Connolly makes no effort to inform his listeners or readers that the reason Israeli children have air–raid shelters is because their country invests considerable resources in the protection of its citizens and the reason the children in Gaza do not have air-raid shelters is that Hamas invests considerable resources in acquiring missiles and using concrete to build cross-border attack tunnels rather than air-raid shelters. Like the rest of his colleagues he of course refrains from mentioning that those controls on Gaza’s borders with Israel are necessary precisely because of those Hamas policies.
So whilst Connolly tugs at listeners’ heart strings with his artistic descriptions of Gaza and its young residents, he manipulatively blocks any mention of the root cause of the picture he paints from audience view.
He also returns to the BBC practice of trivialising terror attacks against Israeli civilians by promoting the jaded ‘homemade rockets’ theme.
“These confrontations are hopelessly asymmetrical.
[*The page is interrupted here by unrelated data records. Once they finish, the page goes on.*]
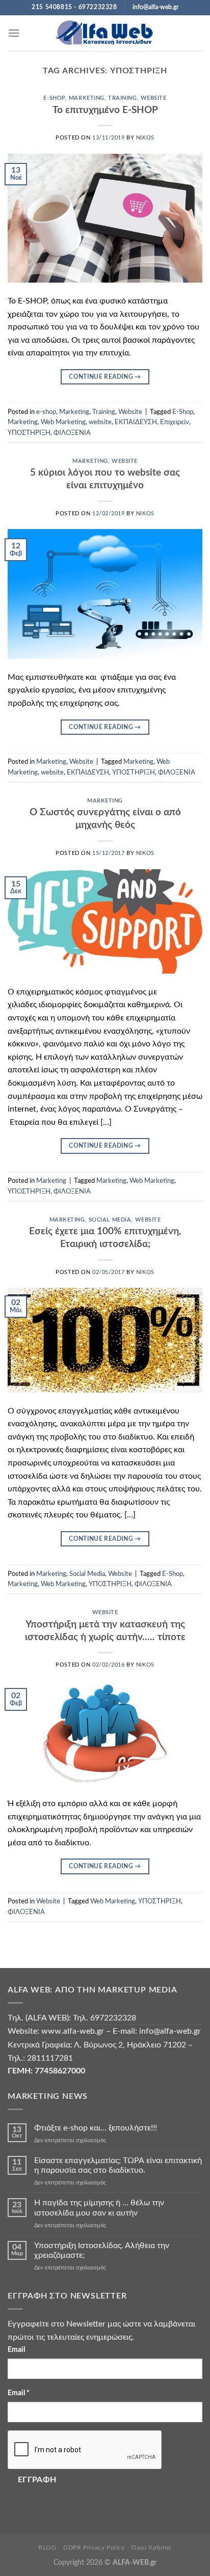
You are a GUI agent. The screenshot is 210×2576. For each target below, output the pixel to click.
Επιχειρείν (174, 422)
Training (122, 98)
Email (16, 2349)
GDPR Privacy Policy (94, 2547)
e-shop (54, 98)
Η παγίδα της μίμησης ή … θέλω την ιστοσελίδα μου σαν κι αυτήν (99, 2208)
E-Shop (182, 412)
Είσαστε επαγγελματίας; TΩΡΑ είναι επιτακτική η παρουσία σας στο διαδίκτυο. (118, 2165)
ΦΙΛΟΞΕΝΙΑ (72, 433)
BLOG (47, 2547)
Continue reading (105, 377)
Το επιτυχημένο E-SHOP (105, 110)
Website (154, 98)
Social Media (110, 1220)
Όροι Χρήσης (152, 2547)
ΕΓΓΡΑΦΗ (37, 2480)
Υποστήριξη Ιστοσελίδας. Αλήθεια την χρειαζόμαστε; (101, 2250)
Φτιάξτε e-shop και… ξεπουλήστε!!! (95, 2128)
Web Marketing (63, 422)
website (100, 422)
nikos (145, 138)
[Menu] (14, 32)
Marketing (86, 98)
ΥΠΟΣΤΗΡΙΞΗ (29, 433)
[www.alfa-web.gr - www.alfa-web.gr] (105, 33)
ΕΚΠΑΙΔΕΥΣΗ (136, 422)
Many of Hamas’s rockets are out-of-date or home-made, compared with Israel’s powerful and sophisticated weapons.”
Likewise, Connolly fails to convey to listeners and readers the fact that it was Egypt’s belligerency which eventually resulted in the Gaza Strip coming under Israeli control in 1967, that Israel withdrew from that territory nine years ago and that Israel controls the coastal waters and air-space of the Gaza Strip because the representatives of the Palestinian people – the PA – signed agreements stipulating those conditions two decades ago.
“In the Six Day War of 1967 Israel came back and has occupied Gaza – or controlled life inside it – ever since.”
Obviously, if Connolly’s statement were accurate and Israel did control life inside the Gaza Strip, there would not have been thousands of missiles fired at Israeli civilians from that territory or cross-border attack tunnels dug over the years. Connolly is no less inaccurate when he tells audiences:
“At one point, Hamas appeared to be navigating the treacherous cross-currents of the Arab Spring effortlessly. It seemed able to count, at different points, on the support of Syria, Egypt and Iran – all powerful regional players.
Now, through a combination of misjudgement and misfortune, it can count on none of them.”
The great misfortune of the children of the Gaza Strip is of course that the place they live is under the control of a nihilistic terrorist organization which puts their welfare way down its list of priorities and the terrorisation and murder of Israeli children at the top. Had Kevin Connolly bothered to properly explain that crucial point to BBC audiences instead of making do with flowery clichés and trite descriptions of sunsets, he might actually have made a step towards doing what the BBC exists to do: informing its funding public not just what is going on in the world, but why.